* **THE RECORDS**:
◇ ◇ ◇ ◇ ◇
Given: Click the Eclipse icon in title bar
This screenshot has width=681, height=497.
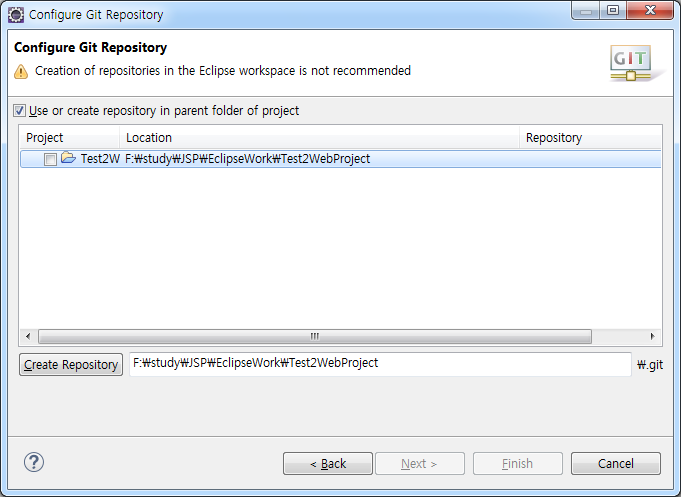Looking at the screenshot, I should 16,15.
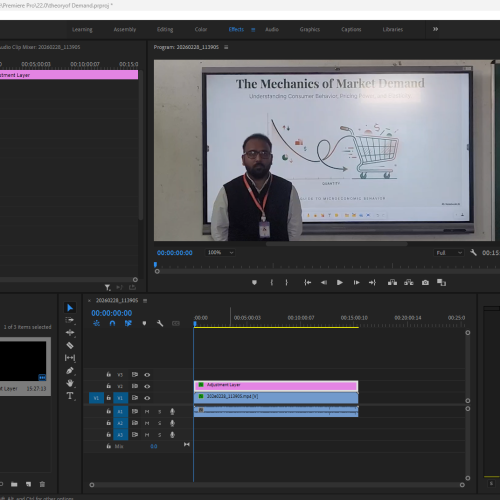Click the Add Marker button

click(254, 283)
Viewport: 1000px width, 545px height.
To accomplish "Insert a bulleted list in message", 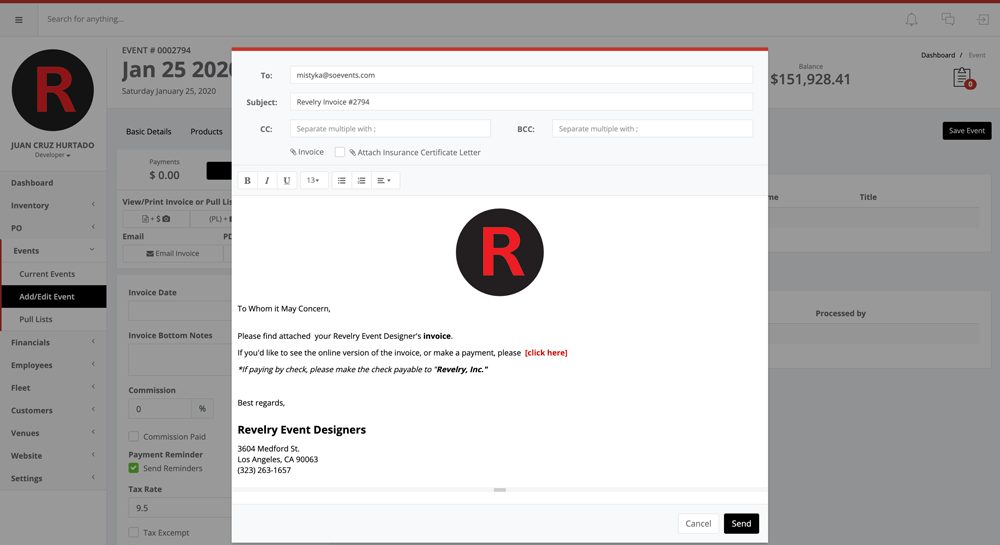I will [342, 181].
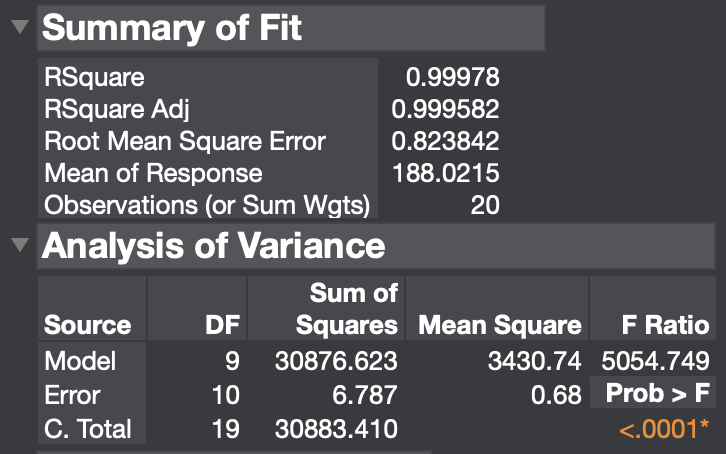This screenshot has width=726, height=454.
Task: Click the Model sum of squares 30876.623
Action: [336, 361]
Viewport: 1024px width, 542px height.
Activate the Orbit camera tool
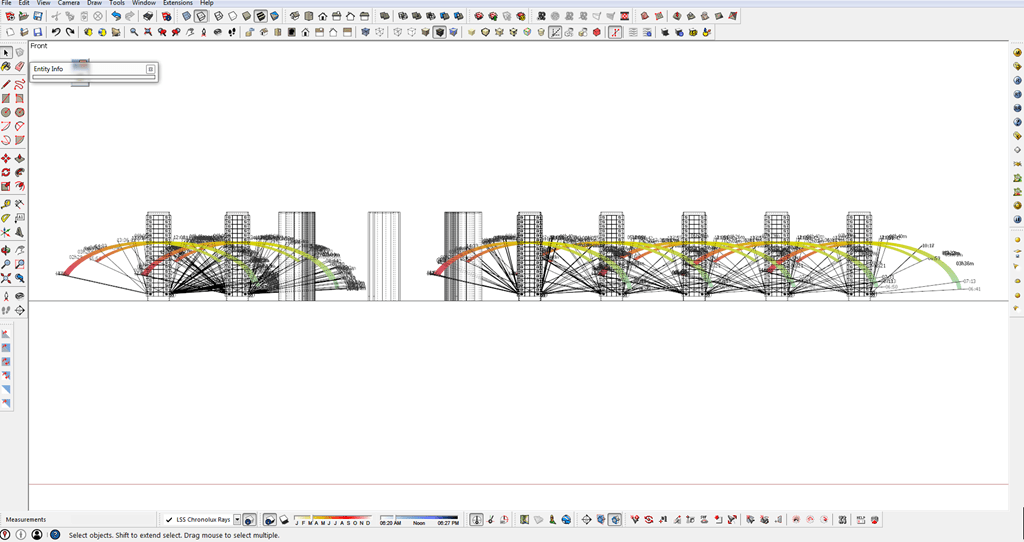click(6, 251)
◇ ◇ ◇ ◇ ◇
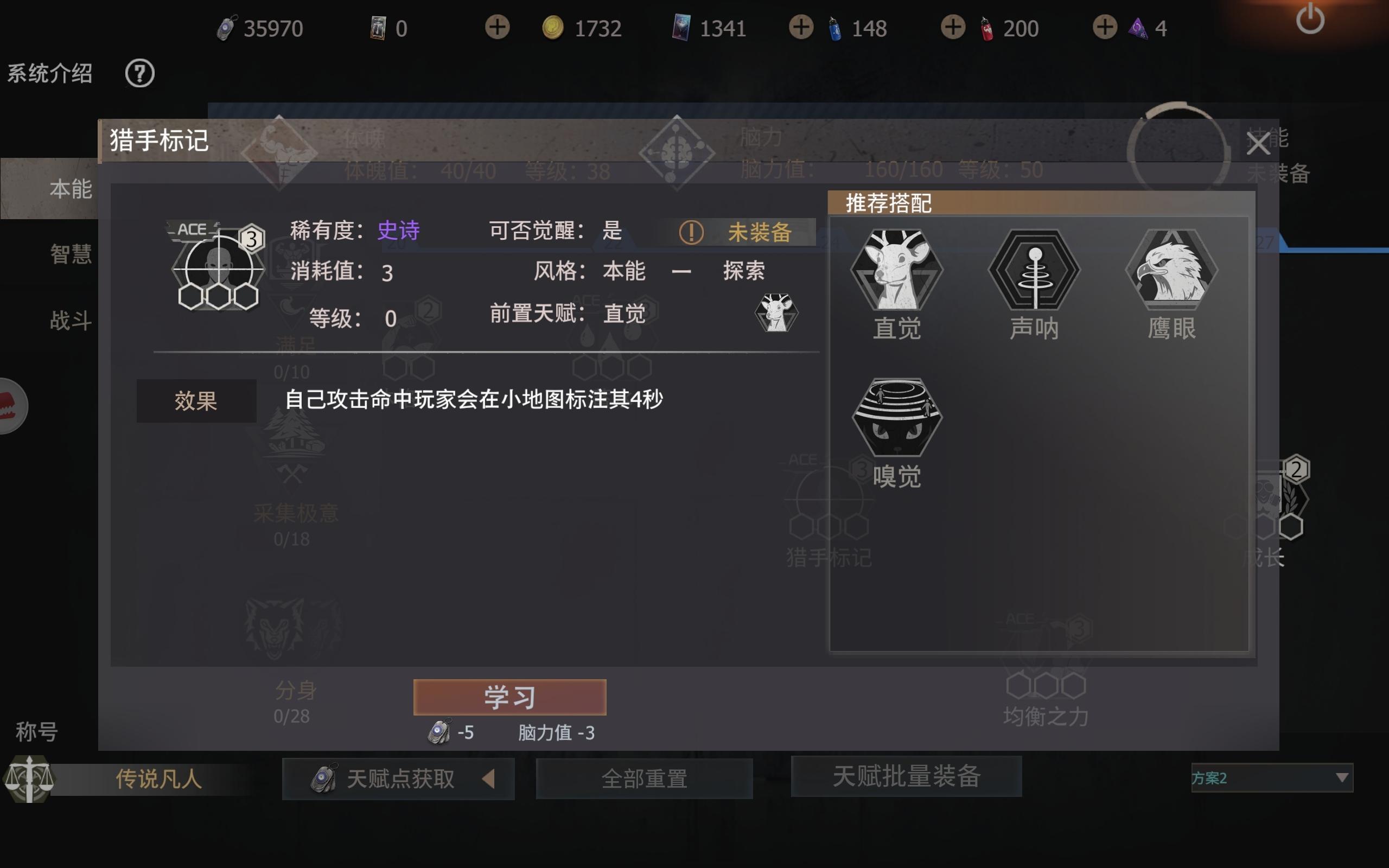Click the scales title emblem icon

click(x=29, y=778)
◇ ◇ ◇ ◇ ◇
* **ACTIVITY**: Search the material for the word "Viewport" and copy each line where it occurs.

* **OUTPUT OF THE TASK**:
Viewport: 1000px width, 545px height.
Viewport: 1024px width, 542px height.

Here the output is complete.